### Приведённый текст
Яворский завершает свою аргументацию тем, что через отвер­стие не проходят солнечные лучи, «равно не может сюда попасть и лошадь, так что нельзя не удивляться словам Куна». Последние слова Яворского относятся к Куну, который доставил Федченко из пещеры человеческие кости и обломок лошадиной челюсти.

Если люди и животные не могли провалиться в пещеру по несчастию, случайно, то возникает вопрос: как же попали туда останки людей? Зограф пишет, что граф Бобринской и Богояв­ленский не высказали определенного мнения о том, как могли попасть в пещеры черепа. Сам он предполагает ситуацию, когда местные жители или паломники оказались зимой в пещере при непогоде, холоде, произошло обледенение спуска, и они погибли. Очевидно, что зимой люди, если только они не альпинисты, не смогут подняться до входа в пещеру. Далее он высказывает другое предположение: в пещеру «по соседству с Ходжа Исхаком могли быть намеренно внесены трупы лиц, почему-либо дорогих селе­нию или уважаемых его населением». Однако вряд ли в обозри­мом прошлом в пещеру могли доставлять тела умерших: это было связано с огромными трудностями, а порой и с риском. В пещере, судя по описаниям, нет следов традиционного захоронения. За­чем же было доставлять сюда тело и не предавать его земле, что в корне противоречит общепринятым исламским обычаям?!

### Что нужно сделать
**A)** Что, согласно приведённому тексту, Кун доставил Федченко из пещеры?
**B)** Перепишите фрагмент приведённого текста от слов «Яворский завершает свою» до слов «обломок лошадиной челюсти.», заменив «лошадь» на «собака».

### Исходные данные
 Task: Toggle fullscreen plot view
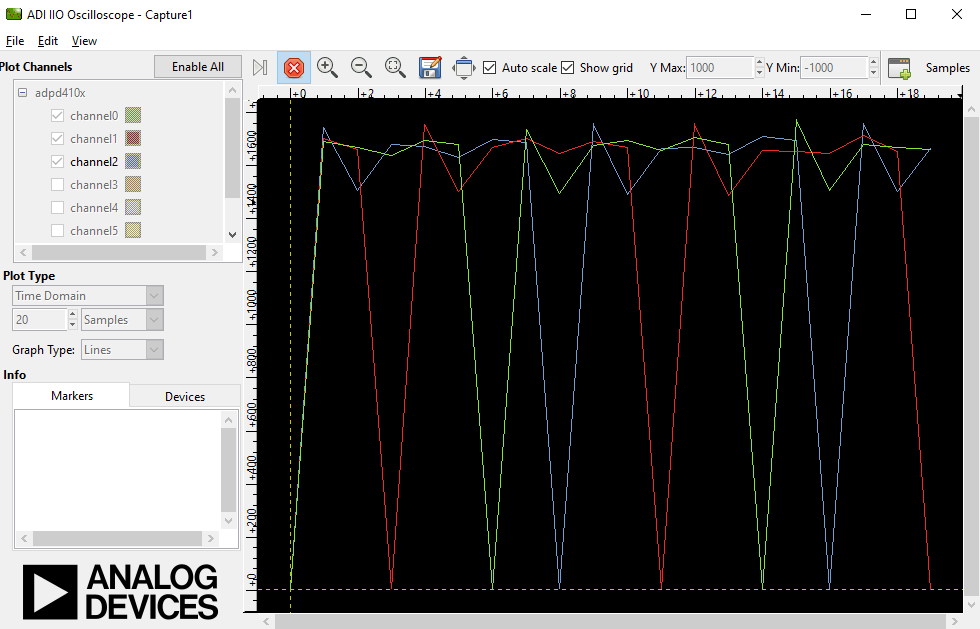(464, 68)
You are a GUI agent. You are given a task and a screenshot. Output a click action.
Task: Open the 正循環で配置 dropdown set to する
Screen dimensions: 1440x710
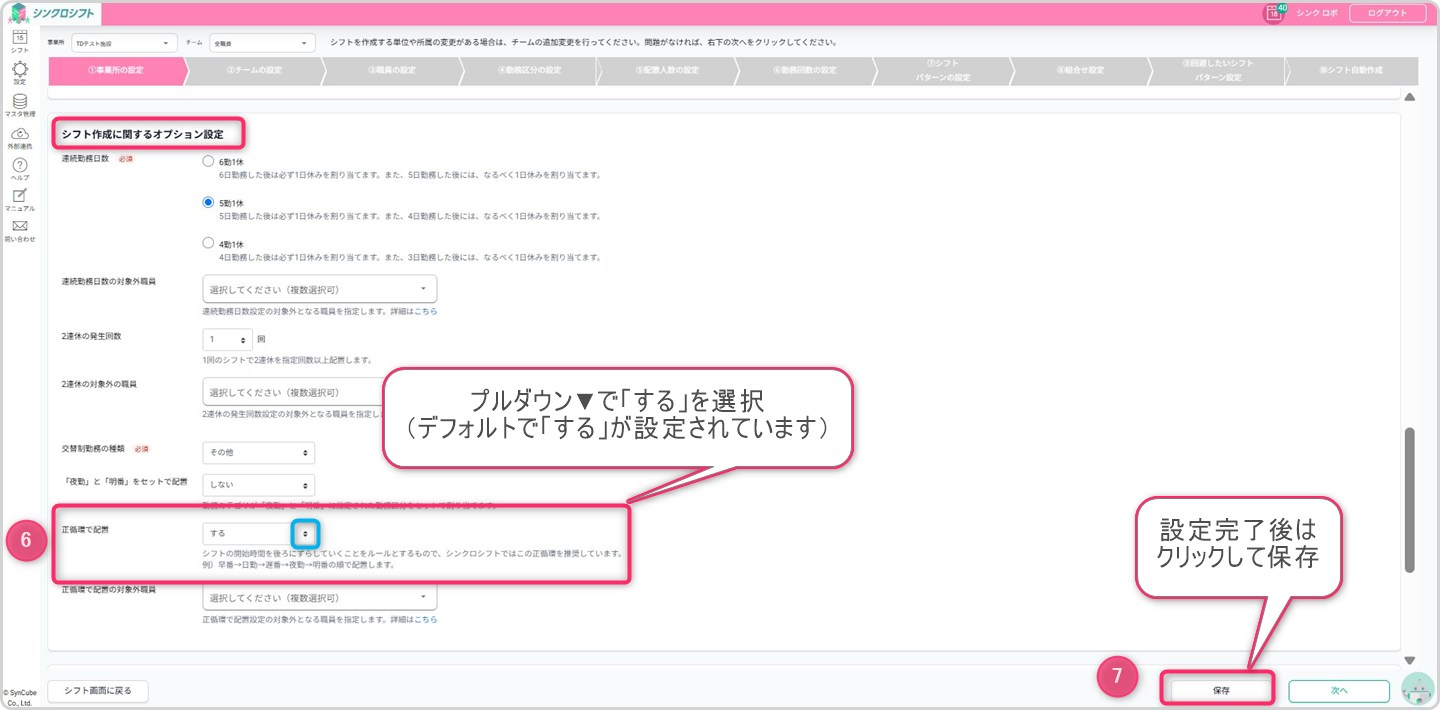(x=258, y=534)
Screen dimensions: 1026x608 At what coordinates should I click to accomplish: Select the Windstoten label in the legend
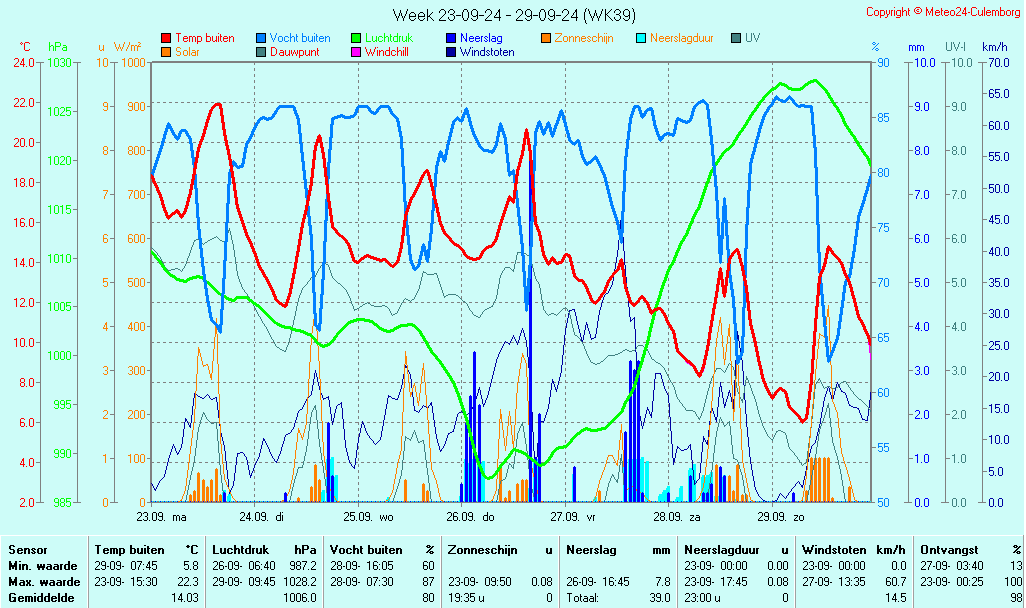pyautogui.click(x=487, y=52)
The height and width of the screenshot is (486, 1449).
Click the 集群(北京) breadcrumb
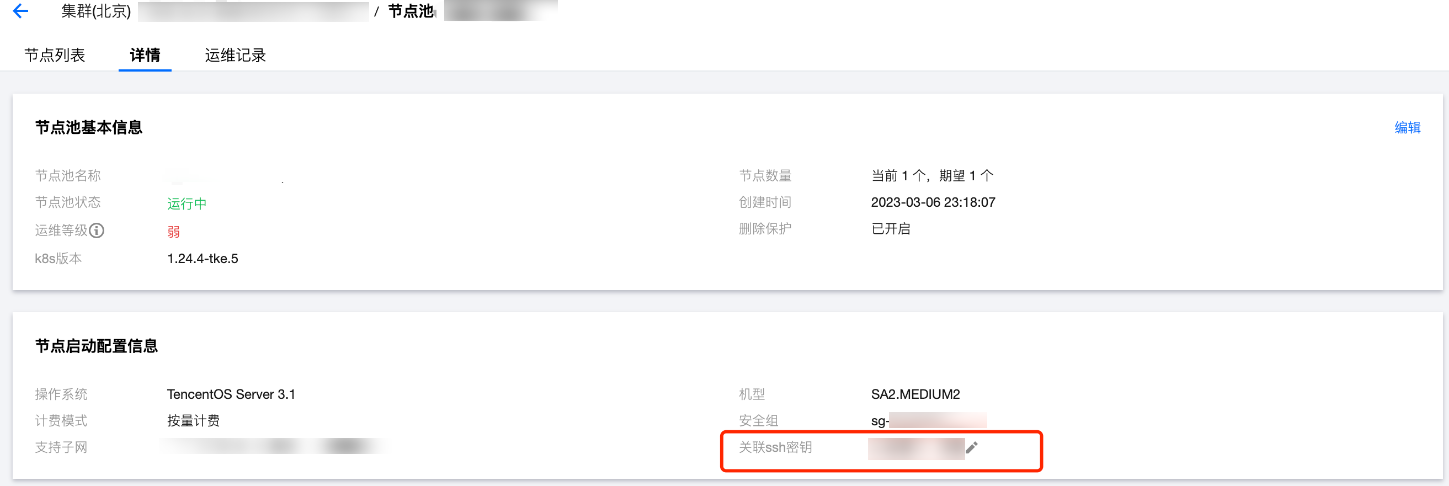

### Список решений
**A)** Человеческие кости и обломок лошадиной челюсти.

**B)**
Яворский завершает свою аргументацию тем, что через отвер­стие не проходят солнечные лучи, «равно не может сюда попасть и собака, так что нельзя не удивляться словам Куна». Последние слова Яворского относятся к Куну, который доставил Федченко из пещеры человеческие кости и обломок лошадиной челюсти.